Certains réclament leur éradication avec force, d'autres la souhaitent avec moue. Certains les jugent respectables mais assurent ne pas en faire partie. D'autres reconnaissent y participer mais jurent qu'elles n'hébergent aucune dérive affairiste.

Le Grand Maitre provincial de la GLNF affirme leur suppression, mais l'un de ses membres reconnaît y évoluer, expliquant « que l'aide se limite à épauler un collègue en recherche d'emploi » et que « jamais » il n'y a constaté le moindre dérapage… Les « fraternelles », qui rassemblent des maçons par quartiers, par activité, ou au sein d'une institution, cristallisent les admonestations.
La consanguinité ou la complémentarité des métiers affecte l'une des substantifiques moelles de la plupart des ateliers : la pluralité sociologique, intellectuelle, professionnelle des membres - relativisée par le montant substantiel de la cotisation, d'environ 350 euros -. « Ce principe de concentration est antinomique de la maçonnerie, car l'enrichissement de notre réflexion se nourrit au contraire de la diversité » examine Yves Jacob, chirurgien et Grand secrétaire aux affaires extérieures du GO. Ce regroupement identitaire constitue un creuset d'intérêts « intellectuellement » respectables, mais aussi l'humus de tentations et de dérives délictueuses et éthiquement condamnables.
Les fraternelles du bâtiment sont les plus blâmées.
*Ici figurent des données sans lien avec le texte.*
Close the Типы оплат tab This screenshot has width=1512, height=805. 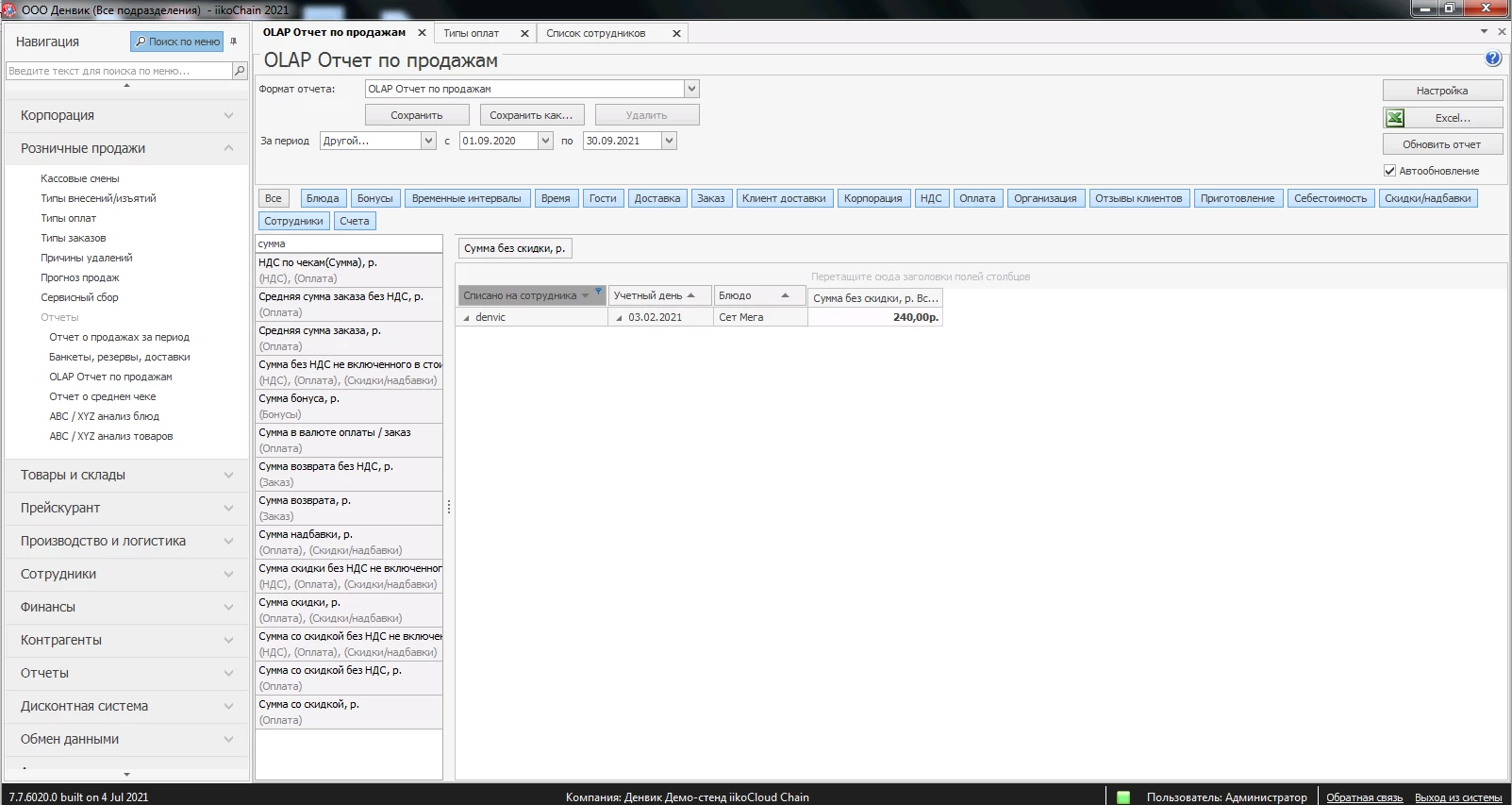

En leur sein peuvent être décidés les partages de marchés publics - ceux des lycées d'Ile de France sont tristement célèbres -, les ententes de prix, ou l'octroi d'un chantier par une municipalité. Michel Charmont (lire encadré) en témoigne. Comment dissuader en effet architectes, charpentiers, entreprises générales, de « s'entendre », officiellement au nom de la…fraternité, et plus prosaïquement d'un intérêt mercantile ? La plupart des frères interrogés considèrent, en substance, qu'on y établit des « liens anormaux » qui favorisent le dévoiement des valeurs maçonniques. « J'y suis opposé, car on se lie les mains et on s'expose à une logique de mafia. Or la liberté individuelle du maçon n'a pas de prix » résumé Bernard Platon.
Selon l'un de ses membres, Jean-Louis Mandinaud, la Fraternelle du Conseil économique et social rassemble une centaine de frères, dont soixante en activité…sur un totale de 236 élus ! Une proportion étonnante, due à la forte concentration des maçons dans les sphères mutualiste, syndicale, paritaire, associative à des natures de travaux similaires - « la tradition d'échanges d'idées, de prospective, de diversité des profils est commune aux exercices de la maçonnerie et du CES » analyse Olivier Diederichs, énarque, inspecteur général de l'administration et Grand Orateur du GO - et qui « pèse » sur le fonctionnement de l'institution. Côté pile, la Fraternelle aiderait à dénouer des situations bloquées et à revitaliser le dialogue lorsque par exemple des frères du Medef et de la CGT ne se sentent pas capables de gérer convenablement un affrontement. Côté face, il existe bel et bien des « votes maçonniques », sans qu'on puisse en mesurer la motivation : défendent-ils de manière louable l'intérêt de la collectivité, ou de manière peu éthique la cause d'un ou de plusieurs de leurs membres ?
La Fédération européenne des fraternelles est censée « surveiller » leur fonctionnement. C'est pourtant au nom de son impuissance et de son inefficacité que le GO, « hostile » aux fraternelles, s'en est récemment retiré. « C'est un cache-sexe, incapable d'assurer une régulation éthique. Il est techniquement impossible de séparer le bon grain de l'ivraie et d'empêcher que des actes louches soient pratiqués dans les fraternelles » juge Olivier Diederichs.